I was walking along the street this afternoon and I was recognised by the tailor who came out of his roadside shop to shake my hand and greet me with a big smile and tell me he is very happy. Such small things can warm the heart.

The biggest thing that happened today (still my first day at VKV) was that I went to try to find a family whom I visted once last time. They invited me into their home, even though they have only a simple concrete house and gave me a cup of tea and a pawpaw. I only saw them once but they made a big impression on me. So this afternoon I wandered to where I remembered their house is in the village, and it was such a lovely feeling to experience their genuine welcome and delight. As we chatted their 10 and 9 year old daughters and neighbouring kids gathered round to watch and listen and practice their English lines ("What is your name?" giggle giggle) I was again invited into their home and again offered tea (they had to send out for a cup of milk because they didn't have any - embarrassing. Next time I want to take them something) We talked about families, comparing India with Australia, remembering last time, what fruits they grow in their garden, what subjects I am studying at VKV. Such lovely people. I will make sure I visit them from time to time.

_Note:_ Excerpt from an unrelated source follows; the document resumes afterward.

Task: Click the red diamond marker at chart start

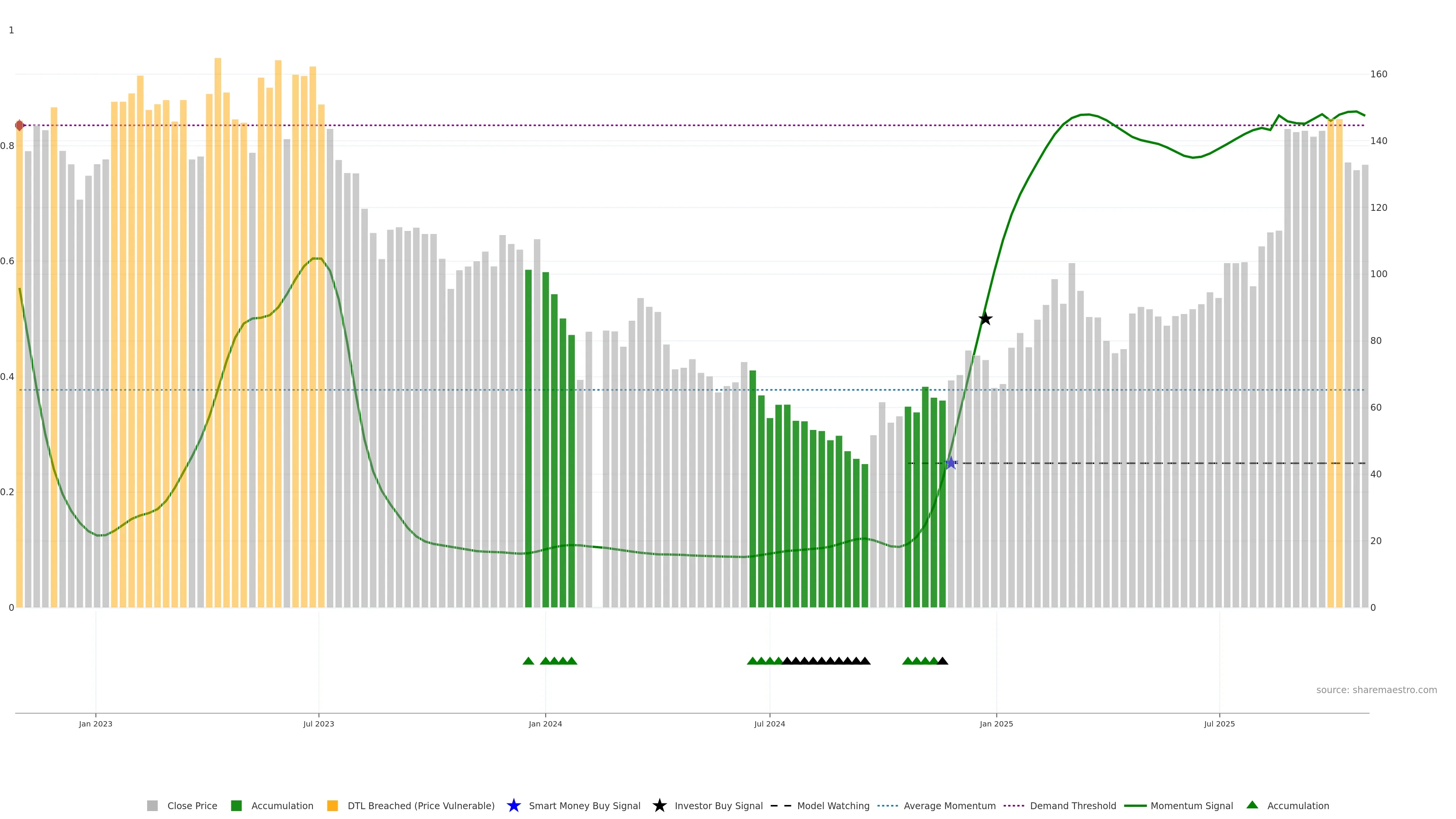Action: [19, 126]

So today, being Sunday, there are no classes and it is a settle-in day for me. Tomorrow the learning begins - there will be yoga for an hour at 7.30, a 2 hour tabla lesson and a 1 hour mridangam lesson and the 1 hour of kalaripayat in the early evening. Dive in!

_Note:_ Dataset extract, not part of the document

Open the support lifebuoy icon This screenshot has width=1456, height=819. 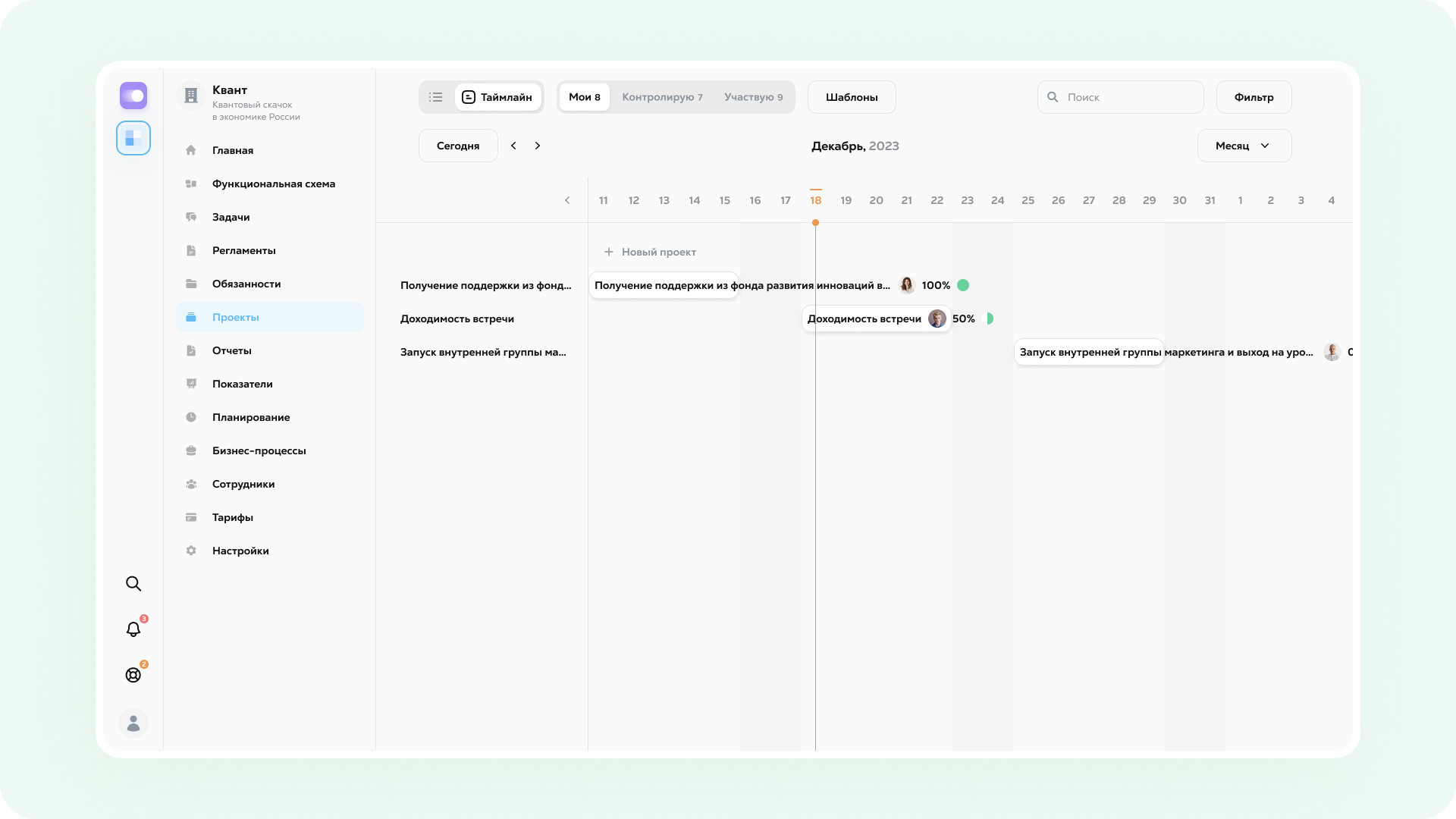(133, 675)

Meanwhile I read an email from Anne to say that our Prime Minister has finally announced the election date. So now I have to go online on the Australian Electoral Commision website to find out how I can have a postal vote sent to me in Aranmula village. That's a new experience for me. If the election is a cliffhanger, they'll have to wait to receive my vote for it to be counted.

Next report - fulltime music student.

Monday, October 1, 2007

Welcome

Welcome to my blog of my trip to Vijnana Kala Vedi Cultural Centre (VKV) in Aranmula Village, Kerala.

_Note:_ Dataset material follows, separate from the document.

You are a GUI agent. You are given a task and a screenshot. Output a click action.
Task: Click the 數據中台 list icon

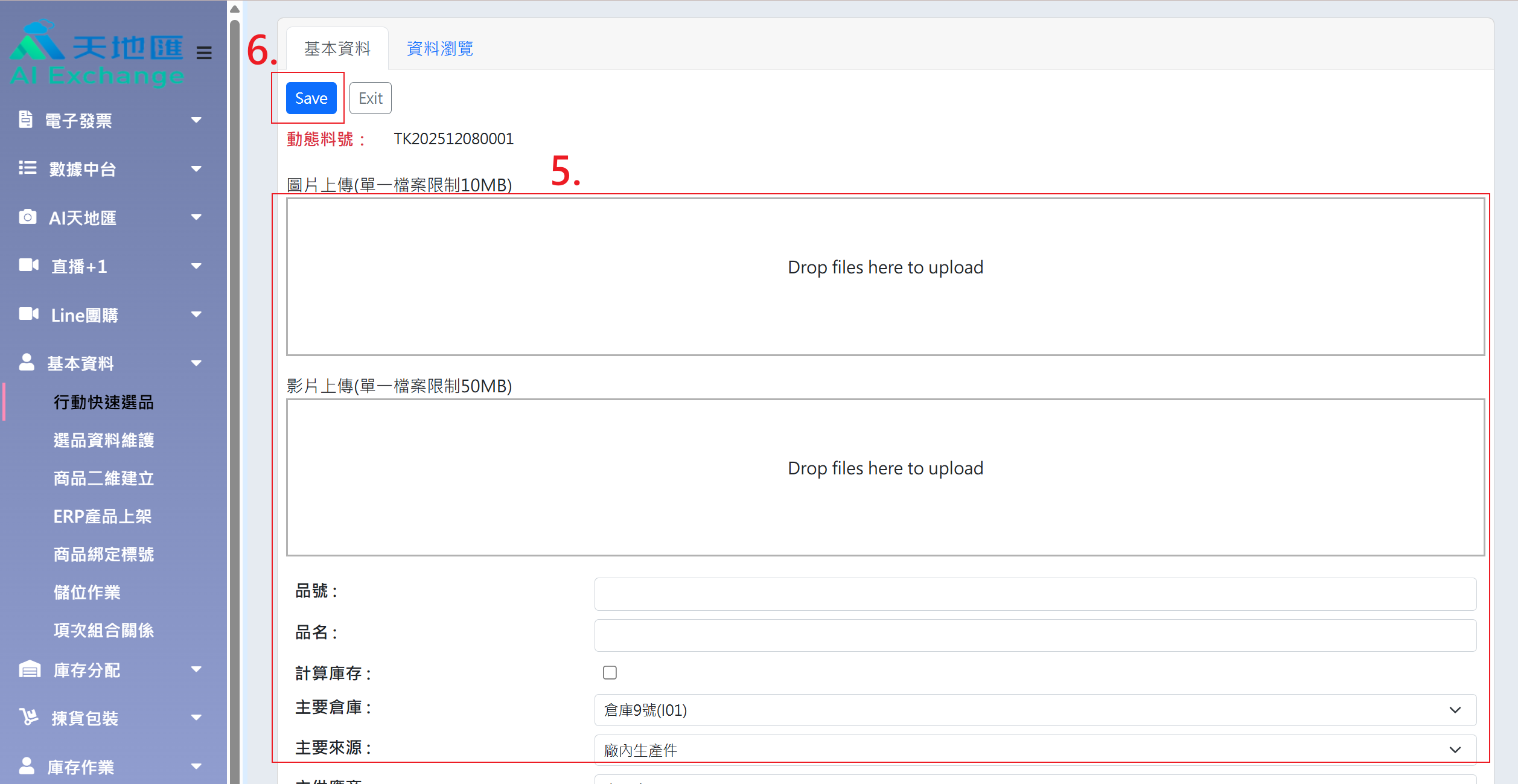click(x=27, y=168)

If you are interested in finding out more about my home for 13 weeks, visit VKV's website:
http://www.vijnanakalavedi.org/

As many of my readers will know, this is my second trip to VKV - I was there in Dec 2004 / Jan 2005 (during the infamous tsunami) Some of my current readers were also there at that time and have become friends through the experience. So now almost 3 years later I am on my way to Kerala again, to continue my Indian percussion internship.

Kerala: "God's own country"
Rivers, "backwaters", beaches
Green paddy fields
Tropical climate
Monsoon
Coconut trees, palm trees, jasmine, hibiscus
Often communist government
Highest literacy rates in India
Language: Malayalam
Hindu, Moslem, Christian et al
Rich in arts and festivals

3 years means change and difference. My 5 week stay last time was profound and energising. Much has changed since that time - in my life and in the life of Aranmula village. There are different VKV staff members. There are different co-students. And I am different, at a different point in my life. Watch this space to see how it all unfolds.